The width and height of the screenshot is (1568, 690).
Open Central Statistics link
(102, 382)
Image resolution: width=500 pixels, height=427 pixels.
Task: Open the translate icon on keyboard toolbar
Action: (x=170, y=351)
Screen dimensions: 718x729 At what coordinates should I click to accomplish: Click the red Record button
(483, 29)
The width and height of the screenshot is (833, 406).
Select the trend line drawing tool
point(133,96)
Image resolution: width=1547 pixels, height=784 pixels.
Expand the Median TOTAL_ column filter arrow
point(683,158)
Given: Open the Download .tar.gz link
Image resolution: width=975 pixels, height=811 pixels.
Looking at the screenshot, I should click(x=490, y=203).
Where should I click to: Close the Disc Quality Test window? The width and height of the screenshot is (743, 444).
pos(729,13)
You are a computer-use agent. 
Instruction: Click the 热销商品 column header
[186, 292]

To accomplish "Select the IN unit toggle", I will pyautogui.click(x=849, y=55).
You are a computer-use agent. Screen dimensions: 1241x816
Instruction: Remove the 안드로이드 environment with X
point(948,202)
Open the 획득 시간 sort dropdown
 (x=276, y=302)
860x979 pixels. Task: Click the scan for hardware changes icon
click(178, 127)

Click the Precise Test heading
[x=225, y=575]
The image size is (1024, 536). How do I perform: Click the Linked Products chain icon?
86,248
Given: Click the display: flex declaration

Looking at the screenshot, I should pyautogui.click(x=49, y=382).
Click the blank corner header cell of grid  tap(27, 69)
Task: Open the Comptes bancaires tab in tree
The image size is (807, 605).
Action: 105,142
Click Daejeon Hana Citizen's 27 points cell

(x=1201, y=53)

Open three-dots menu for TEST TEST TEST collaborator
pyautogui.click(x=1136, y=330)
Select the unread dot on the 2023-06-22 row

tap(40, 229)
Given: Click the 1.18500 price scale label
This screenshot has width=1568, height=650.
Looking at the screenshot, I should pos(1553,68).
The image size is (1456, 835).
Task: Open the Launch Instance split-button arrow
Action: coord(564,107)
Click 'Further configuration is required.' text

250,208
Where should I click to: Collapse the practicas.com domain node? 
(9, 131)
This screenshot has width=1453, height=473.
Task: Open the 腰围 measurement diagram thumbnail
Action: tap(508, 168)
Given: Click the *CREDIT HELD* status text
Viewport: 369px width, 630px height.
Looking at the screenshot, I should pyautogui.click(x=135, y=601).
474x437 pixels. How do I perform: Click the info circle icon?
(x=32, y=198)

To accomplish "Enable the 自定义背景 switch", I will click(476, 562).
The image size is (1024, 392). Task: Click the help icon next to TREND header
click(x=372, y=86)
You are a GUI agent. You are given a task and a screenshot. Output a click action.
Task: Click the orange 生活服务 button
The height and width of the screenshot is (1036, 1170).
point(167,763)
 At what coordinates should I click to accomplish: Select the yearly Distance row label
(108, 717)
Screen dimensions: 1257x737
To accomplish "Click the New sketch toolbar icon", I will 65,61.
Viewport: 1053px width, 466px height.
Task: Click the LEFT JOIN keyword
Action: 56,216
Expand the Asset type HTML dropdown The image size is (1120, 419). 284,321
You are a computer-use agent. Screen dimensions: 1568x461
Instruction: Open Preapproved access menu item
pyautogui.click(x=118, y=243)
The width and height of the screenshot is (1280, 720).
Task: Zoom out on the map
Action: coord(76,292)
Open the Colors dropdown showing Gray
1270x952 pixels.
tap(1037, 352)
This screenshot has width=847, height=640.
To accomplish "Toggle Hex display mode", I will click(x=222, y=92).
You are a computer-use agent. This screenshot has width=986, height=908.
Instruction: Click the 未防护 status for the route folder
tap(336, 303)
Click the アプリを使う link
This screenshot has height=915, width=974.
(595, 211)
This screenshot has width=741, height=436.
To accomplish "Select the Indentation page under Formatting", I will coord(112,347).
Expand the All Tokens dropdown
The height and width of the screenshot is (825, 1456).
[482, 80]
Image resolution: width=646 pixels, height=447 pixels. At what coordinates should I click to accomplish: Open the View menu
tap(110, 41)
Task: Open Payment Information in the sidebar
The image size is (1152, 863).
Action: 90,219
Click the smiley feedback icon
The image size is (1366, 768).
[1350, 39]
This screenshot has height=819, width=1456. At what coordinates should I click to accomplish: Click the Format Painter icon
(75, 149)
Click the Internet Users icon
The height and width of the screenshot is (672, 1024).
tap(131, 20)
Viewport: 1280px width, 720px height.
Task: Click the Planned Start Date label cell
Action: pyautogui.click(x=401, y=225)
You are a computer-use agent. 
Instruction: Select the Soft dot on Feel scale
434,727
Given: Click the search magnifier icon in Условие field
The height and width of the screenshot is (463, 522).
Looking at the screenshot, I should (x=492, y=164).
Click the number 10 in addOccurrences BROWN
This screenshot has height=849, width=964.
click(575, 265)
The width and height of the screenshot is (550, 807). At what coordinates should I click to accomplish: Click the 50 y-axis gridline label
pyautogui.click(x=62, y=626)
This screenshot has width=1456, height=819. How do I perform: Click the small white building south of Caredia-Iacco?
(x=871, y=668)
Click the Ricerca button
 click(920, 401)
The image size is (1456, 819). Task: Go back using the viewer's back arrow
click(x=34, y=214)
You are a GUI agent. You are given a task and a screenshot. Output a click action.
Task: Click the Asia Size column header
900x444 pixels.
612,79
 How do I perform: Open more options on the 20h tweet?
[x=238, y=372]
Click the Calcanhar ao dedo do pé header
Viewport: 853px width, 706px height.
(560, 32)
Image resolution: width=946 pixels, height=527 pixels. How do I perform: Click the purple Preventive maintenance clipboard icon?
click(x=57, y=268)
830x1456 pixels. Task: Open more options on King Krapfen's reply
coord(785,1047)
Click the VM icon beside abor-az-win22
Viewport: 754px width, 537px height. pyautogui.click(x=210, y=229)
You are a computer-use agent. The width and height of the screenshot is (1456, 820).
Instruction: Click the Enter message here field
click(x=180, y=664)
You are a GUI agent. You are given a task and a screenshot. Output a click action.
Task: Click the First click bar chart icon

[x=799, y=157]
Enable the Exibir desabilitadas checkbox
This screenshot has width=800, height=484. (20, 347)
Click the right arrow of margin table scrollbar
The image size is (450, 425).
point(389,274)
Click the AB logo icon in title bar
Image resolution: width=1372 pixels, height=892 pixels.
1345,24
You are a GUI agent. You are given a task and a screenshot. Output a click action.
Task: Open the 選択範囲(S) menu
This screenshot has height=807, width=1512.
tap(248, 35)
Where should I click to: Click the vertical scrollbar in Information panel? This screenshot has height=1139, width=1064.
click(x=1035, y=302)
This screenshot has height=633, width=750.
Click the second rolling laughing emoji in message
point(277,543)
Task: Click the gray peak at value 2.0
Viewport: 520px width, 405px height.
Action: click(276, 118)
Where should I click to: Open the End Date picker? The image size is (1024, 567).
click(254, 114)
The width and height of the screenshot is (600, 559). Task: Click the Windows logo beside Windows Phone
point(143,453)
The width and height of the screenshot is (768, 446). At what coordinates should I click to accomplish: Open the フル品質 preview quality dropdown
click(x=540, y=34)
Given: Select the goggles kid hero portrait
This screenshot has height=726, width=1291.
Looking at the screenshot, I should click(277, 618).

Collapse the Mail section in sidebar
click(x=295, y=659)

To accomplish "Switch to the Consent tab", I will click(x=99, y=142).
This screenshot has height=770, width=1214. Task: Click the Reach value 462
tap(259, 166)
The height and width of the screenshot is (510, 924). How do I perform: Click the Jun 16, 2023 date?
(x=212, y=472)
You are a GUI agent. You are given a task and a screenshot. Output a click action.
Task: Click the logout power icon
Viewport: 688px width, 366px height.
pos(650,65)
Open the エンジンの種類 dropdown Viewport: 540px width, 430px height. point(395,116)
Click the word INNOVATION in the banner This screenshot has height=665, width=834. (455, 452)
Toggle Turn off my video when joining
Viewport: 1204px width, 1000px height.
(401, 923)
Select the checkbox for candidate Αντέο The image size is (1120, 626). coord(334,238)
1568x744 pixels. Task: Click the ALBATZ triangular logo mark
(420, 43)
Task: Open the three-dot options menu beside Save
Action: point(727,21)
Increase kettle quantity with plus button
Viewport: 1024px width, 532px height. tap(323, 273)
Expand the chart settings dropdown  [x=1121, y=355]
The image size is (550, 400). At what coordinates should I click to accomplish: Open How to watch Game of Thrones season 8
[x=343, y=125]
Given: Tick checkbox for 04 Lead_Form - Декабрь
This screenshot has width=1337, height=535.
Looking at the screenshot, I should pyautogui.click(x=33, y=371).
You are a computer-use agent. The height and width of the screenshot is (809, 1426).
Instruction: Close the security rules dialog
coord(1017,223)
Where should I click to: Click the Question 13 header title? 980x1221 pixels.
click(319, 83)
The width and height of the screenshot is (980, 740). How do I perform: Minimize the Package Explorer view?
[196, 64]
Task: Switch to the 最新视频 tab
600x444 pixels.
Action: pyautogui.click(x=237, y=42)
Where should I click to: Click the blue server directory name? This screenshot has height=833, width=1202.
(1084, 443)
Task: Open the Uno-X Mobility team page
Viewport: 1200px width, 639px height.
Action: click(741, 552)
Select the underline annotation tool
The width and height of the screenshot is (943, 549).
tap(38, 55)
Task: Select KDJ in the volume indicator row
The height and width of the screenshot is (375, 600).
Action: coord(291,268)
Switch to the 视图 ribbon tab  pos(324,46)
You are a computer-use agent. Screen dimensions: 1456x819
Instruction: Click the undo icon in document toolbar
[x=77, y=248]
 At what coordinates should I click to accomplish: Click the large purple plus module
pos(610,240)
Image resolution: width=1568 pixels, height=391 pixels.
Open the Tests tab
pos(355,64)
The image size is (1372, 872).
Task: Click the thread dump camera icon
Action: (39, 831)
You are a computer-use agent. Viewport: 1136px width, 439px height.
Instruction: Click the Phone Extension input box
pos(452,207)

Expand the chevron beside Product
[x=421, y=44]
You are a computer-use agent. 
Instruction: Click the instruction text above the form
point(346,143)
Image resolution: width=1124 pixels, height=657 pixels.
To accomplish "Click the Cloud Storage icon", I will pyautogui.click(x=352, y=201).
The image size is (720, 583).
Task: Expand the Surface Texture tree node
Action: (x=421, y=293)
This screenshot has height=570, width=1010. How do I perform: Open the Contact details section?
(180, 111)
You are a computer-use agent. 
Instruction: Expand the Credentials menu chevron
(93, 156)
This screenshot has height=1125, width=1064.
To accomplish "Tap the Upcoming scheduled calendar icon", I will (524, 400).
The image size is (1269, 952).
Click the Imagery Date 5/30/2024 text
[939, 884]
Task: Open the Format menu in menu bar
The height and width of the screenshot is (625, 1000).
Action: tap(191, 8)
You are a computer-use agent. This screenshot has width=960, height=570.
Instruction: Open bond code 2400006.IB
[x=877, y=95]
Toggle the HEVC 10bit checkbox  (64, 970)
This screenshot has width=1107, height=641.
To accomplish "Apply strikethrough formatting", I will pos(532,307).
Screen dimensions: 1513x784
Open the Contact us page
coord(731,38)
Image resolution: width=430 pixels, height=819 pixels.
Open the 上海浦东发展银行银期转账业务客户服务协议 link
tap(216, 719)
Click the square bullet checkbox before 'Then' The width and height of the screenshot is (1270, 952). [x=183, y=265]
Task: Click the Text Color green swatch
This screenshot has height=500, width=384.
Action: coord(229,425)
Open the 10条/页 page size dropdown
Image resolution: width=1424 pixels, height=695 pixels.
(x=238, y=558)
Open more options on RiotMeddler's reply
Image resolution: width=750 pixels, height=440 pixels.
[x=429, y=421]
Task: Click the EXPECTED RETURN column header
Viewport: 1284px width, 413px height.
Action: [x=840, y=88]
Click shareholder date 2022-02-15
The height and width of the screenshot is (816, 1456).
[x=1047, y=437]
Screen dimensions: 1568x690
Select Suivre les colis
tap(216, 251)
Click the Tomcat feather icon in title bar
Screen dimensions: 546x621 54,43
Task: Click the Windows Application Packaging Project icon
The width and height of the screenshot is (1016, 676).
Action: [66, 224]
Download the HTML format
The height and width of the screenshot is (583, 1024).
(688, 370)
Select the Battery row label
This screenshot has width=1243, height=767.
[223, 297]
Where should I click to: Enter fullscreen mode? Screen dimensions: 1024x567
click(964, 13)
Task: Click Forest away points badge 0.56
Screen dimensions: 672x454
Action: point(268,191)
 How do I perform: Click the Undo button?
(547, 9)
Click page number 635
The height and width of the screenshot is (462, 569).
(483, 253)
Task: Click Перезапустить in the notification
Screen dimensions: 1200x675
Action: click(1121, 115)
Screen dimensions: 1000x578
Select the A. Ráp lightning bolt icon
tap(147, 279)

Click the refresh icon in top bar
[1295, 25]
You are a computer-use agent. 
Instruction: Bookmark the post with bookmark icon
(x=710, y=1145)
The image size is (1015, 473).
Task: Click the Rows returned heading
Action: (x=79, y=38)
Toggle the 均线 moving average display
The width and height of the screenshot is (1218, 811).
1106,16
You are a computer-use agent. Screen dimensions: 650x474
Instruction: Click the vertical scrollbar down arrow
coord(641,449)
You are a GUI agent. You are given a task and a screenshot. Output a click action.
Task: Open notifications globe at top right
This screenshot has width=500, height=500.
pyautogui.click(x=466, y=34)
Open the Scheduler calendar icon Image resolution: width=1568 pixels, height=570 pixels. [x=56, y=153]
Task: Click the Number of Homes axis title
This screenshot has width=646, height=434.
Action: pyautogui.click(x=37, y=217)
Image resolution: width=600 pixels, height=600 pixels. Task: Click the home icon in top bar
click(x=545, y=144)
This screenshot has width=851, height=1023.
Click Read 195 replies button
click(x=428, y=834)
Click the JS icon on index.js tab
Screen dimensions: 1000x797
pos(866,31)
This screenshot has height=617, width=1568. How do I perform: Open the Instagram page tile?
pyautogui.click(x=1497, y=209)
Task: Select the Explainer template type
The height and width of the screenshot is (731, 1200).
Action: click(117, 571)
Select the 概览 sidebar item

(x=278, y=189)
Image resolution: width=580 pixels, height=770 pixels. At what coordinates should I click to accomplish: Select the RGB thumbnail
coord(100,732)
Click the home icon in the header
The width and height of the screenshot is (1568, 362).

----

Scan the data above for the word "calendar" and report every line where it is found.

# [Exercise solution]
To accomplish "Tap the Upcoming scheduled calendar icon", I will (524, 400).
Open the Scheduler calendar icon Image resolution: width=1568 pixels, height=570 pixels. [x=56, y=153]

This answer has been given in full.